Enfer ou Paradis ?

Dimanche 23 janvier 2011
Doucement, le temps a changé, doucement le soleil a dardé ses rayons et piqué les nuages. Il a réchauffé nos corps mais ici le nuage est roi et la pluie sa princesse. Nous avons contemplé le vol des albatros, appris à reconnaître un manchot de Magellan au premier coup d’œil, nous savons maintenant différencier facile une loutre folâtre d’une otarie joyeuse. Doucement nous avons navigué sur les canaux Errazuriz, Chacabuco, Pulluche, jusqu’à la bahia Anna King. Mais qui donc était cette demoiselle ? Bouillante Irlandaise ? Écossaise intrépide ? Si quelqu’un sait, qu’il se manifeste…  La dame devait avoir du caractère si elle ressemblait à la baie qui porte son nom. Lentement l’océan s’est formé, il a pris du gros même si paraît-il, nous avons eu de la chance et navigué sur un océan d’huile. Je n’ose imaginer le sieur énervé, m’est avis qu’on se tient au port. Une navigation raisonnable dans les environs va jusqu’à une houle de 12 mètres. Les 3, 4 mètres observés à vue d’œil, c’était vraiment de la rigolade et pourtant… le cœur chavire, l’estomac proteste, les corps s’interrogent devant ce grand chambardement, les montagnes russes succèdent aux grands ploutchs de la barcasse qui rate sa vague.

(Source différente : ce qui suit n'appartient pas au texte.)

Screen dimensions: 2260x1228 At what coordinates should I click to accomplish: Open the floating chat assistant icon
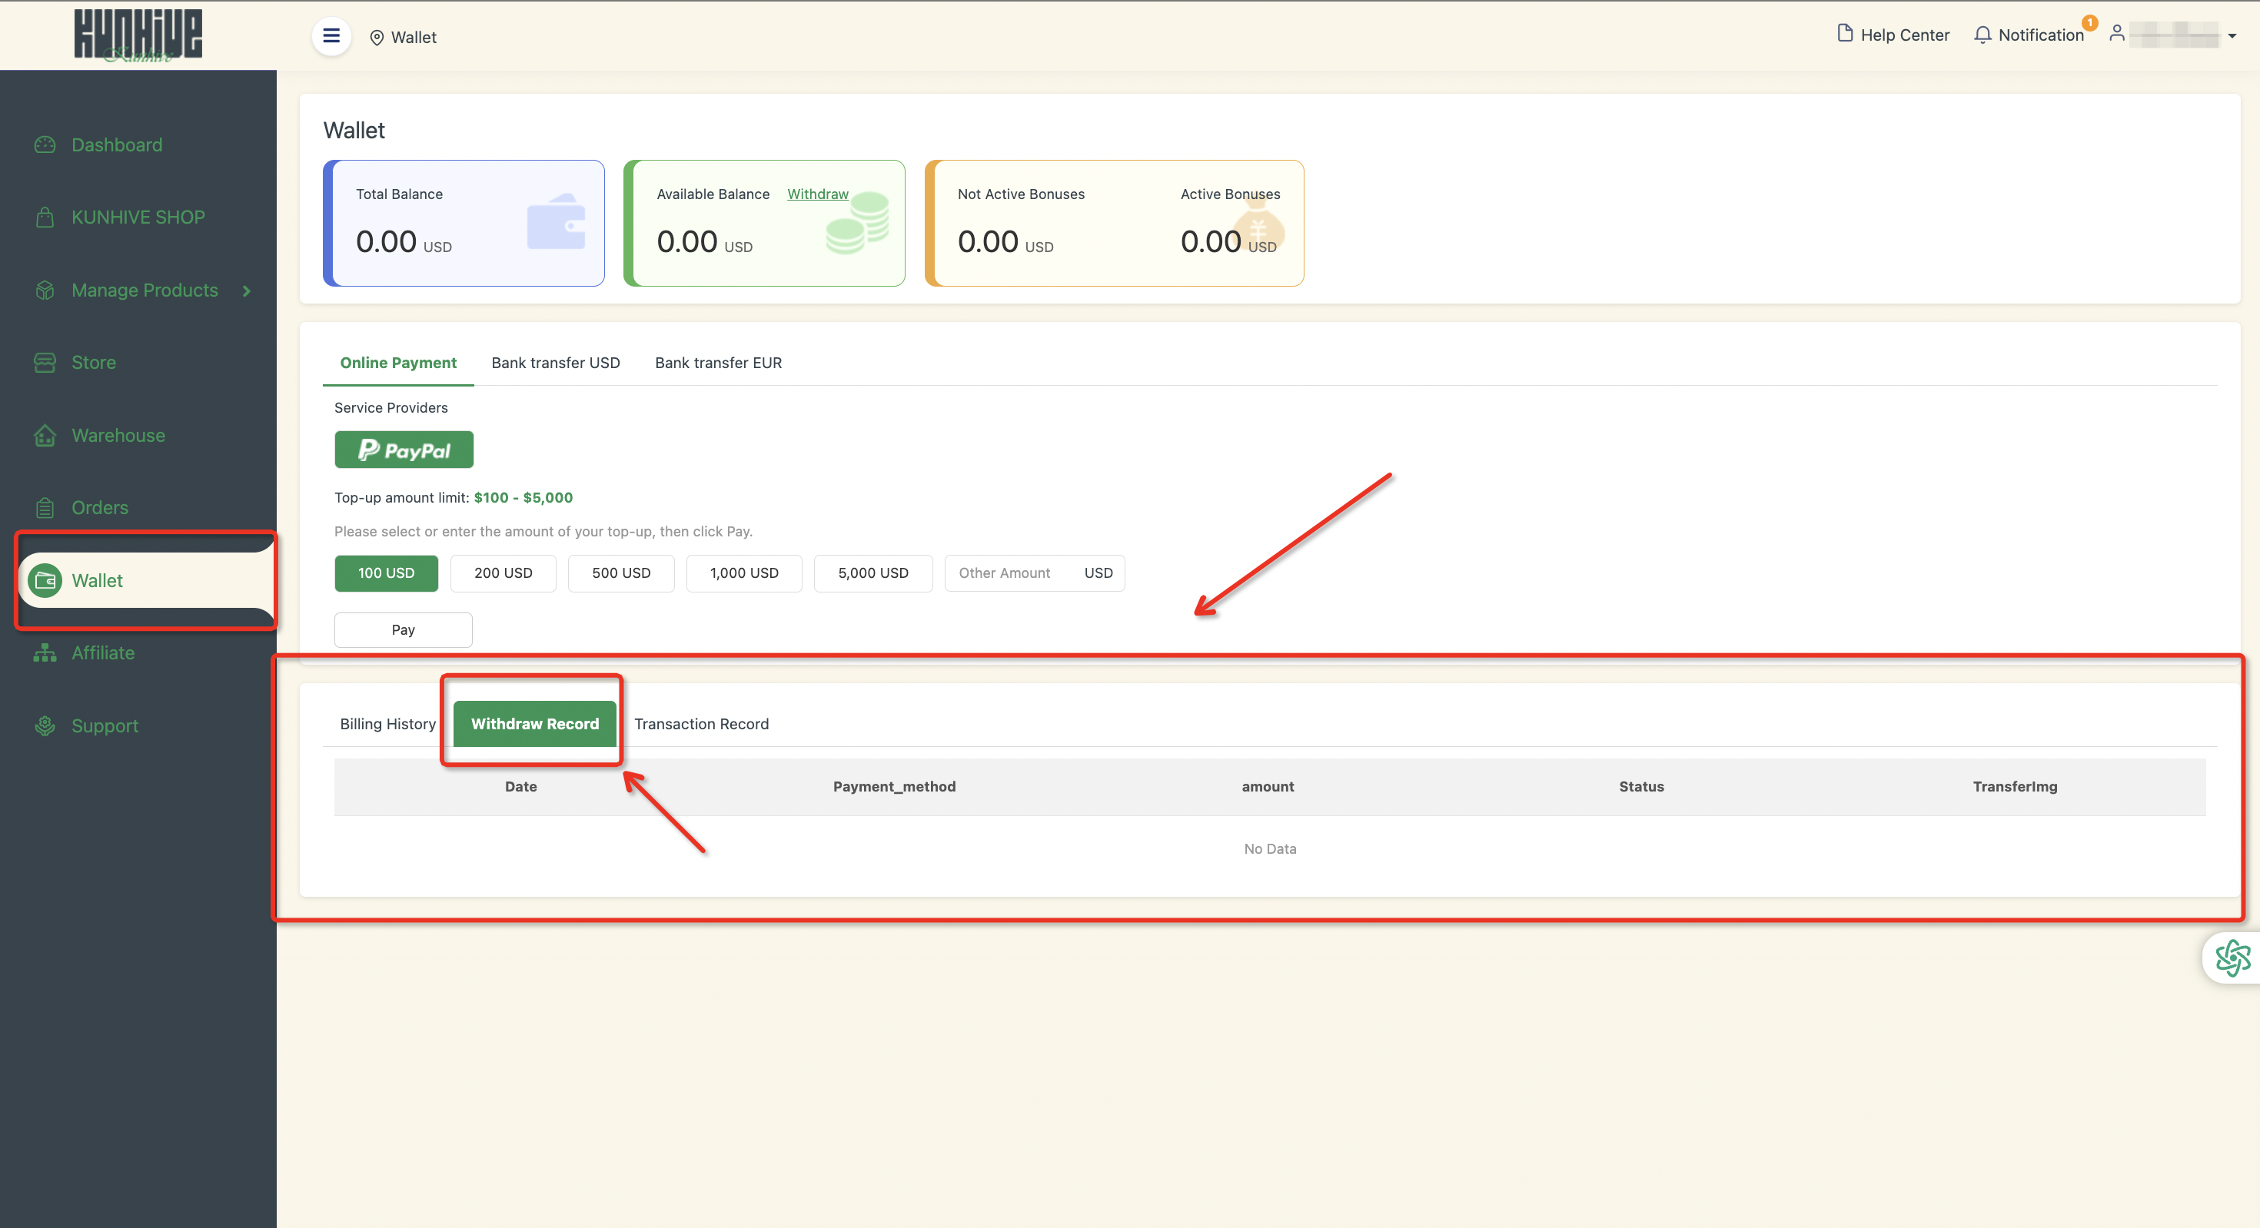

La houle est large et je regrette de n’en savoir plus sur le vocabulaire marin. Je comprends pourquoi les navigateurs se font poètes pour parler d’elle, la grande bleue, pour parler de lui, monsieur océan. Mais qui l’a nommé Pacifique ? Un marin, un politique, un homme ou une femme ? En ce lieu, le Pacifique est noir d’encre mais il sait redevenir bleu quand le ciel s’ouvre au-dessus de lui, ou vert quand les alluvions le chatouillent d’en dessous. En ces instants de pleine mer, les mines se crayent, les mains s’accrochent aux bastingages, les regards ne lâchent plus l’horizon, les bonnets agitent leur pompons, les pieds aimantés au sol semblent ne jamais pouvoir se décoller jusqu’à ce qu’un mouvement contraire les projette en avant dans un déséquilibre spontané qui demande à être immédiatement corrigé. Nous ressemblons tous à des ivrognes de retour de guinche et nos sourires amers en disent longs sur l’état de nos viscères. Et ça dure et ça dure et ça dure… Finalement la position couchée s’avèrera la meilleure. Toute la nuit, le bateau glissera de vague en vague jusqu’au petit matin et l’entrée dans le canal de Messier qui nous ramènera à une navigation de père de famille. Ce matin, l’équipage se moque gentiment de nous en insistant sur le caractère clément de la traversée du golfe de la Penas, avant de nous présenter la route. Aujourd’hui c’est fête nous avons une escale à Puerto Eden et nous croiserons le Glacier Pio XI vers 17h, un programme quasi biblique en ce dimanche…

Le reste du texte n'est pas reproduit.